Jourjine, Nicholas et al. (2024). Data from: Two pup vocalization types are genetically and functionally separable in deer mice [Dataset]. Dryad. https://doi.org/10.5061/dryad.g79cnp5ts

Abstract

Vocalization is a widespread social behavior in vertebrates that can affect fitness in the wild. Although many vocal behaviors are highly conserved, heritable features of specific vocalization types can vary both within and between species, raising questions of why and how some vocal behaviors evolve. Here, using new computational tools to automatically detect and cluster vocalizations into distinct acoustic categories, we compare pup isolation calls across neonatal development in eight taxa of deer mice (genus Peromyscus) and compare them with laboratory mice (C57BL6/J strain) and free-living, wild house mice (Mus musculus domesticus). Whereas both Peromyscus and Mus pups produce ultrasonic vocalizations (USVs), Peromyscus pups also produce a second call type with acoustic features, temporal rhythms, and developmental trajectories that are distinct from those of USVs. In deer mice, these lower frequency “cries” are predominantly emitted in postnatal days one through nine, whereas USVs are primarily made after day 9. Using playback assays, we show that cries result in a more rapid approach by Peromyscus mothers than USVs, suggesting a role for cries in eliciting parental care early in neonatal development. Using a genetic cross between two sister species of deer mice exhibiting large, innate differences in the acoustic structure of cries and USVs, we find that variation in vocalization rate, duration, and pitch displays different degrees of genetic dominance and that cry and USV features can be uncoupled in second-generation hybrids.

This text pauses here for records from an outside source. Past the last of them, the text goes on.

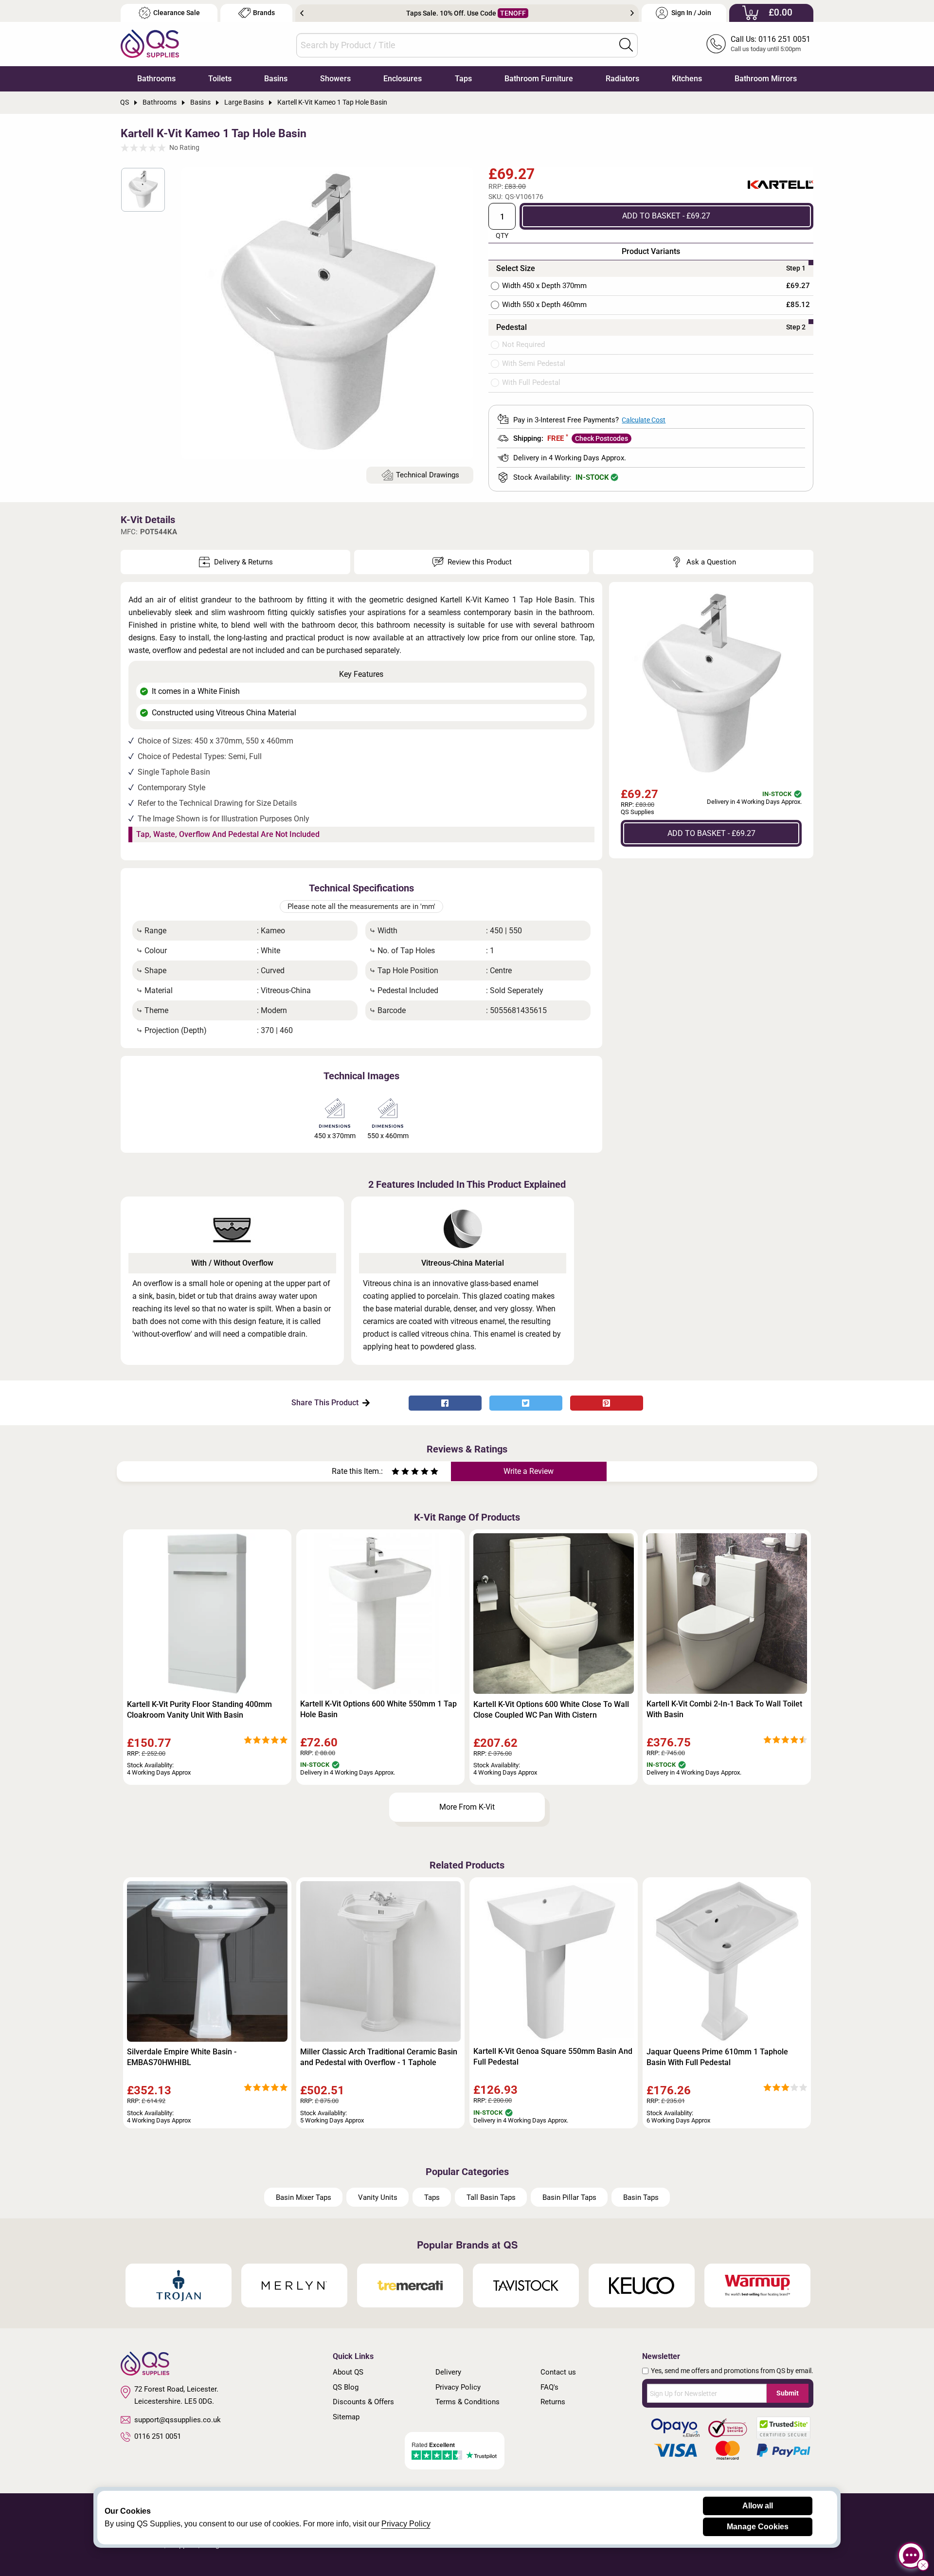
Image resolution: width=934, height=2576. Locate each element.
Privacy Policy (458, 2387)
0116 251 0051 (157, 2436)
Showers (335, 78)
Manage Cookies (758, 2526)
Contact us (558, 2372)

Taken together, this work shows that vocal behavior can evolve quickly between closely related rodent species in which vocalization types, likely serving distinct functions in communication, are controlled by distinct genetic loci.

README

Peromyscus pup vocal evolution Dataset


Versions

  • April 2024: file developmentMU.tar.gz reuploaded to resolve issue with original file

How to use

This dataset contains raw audio recordings and processed data used to perform analyses and generate figures from Jourjine et al. Current Biology 2023

The files are stored in compressed directories. To uncompress them, double click on them or run the following in the command line tar -xvf full/path/to/file.tar.gz

The contents of these directories are described below. Please see the github repository https://github.com/nickjourjine/peromyscus-pup-vocal-evolution for code and instructions about how to use them to reproduce analyses and figures.

Two-letter codes

We use the following two-letter codes as short hand to refer to each taxon we analyze:

code taxon
BW P. maniculatus bairdii
BK P. maniculatus gambelli
SW P. maniculatus rubidus
NB P. maniculatus nubiterrae
PO P. polionotus subgriseus
LO P. polionotus leucocephalus
GO P. gossypinus
LL P. leucopus
MU Mus musculus domesticus (C57BL6/J)
MZ Mus musculus domesticus (wild)

Audio datasets

There are four sets of recordings that constitute the raw data: development, cross foster, F1, and F2.
Because of file upload limitations, the development and F2 datasets are split into parts.
All of the directories with the pre-fix "bwpof2" belong to the F2 dataset (six directories, split into approximately 100 recordings per directory, one .wav file per recorded pup).
All of the directories with the pre-fix "development" belong to the development dataset (ten directories, one directory per taxon, one .wav file per recorded pup).
The easiest way to use the development and F2 datasets is to unzip each of these subdirectories and collect all of the .wav files for each dataset into its own directory (i.e., one for all of the development wav files and one for all of the F2 wav files).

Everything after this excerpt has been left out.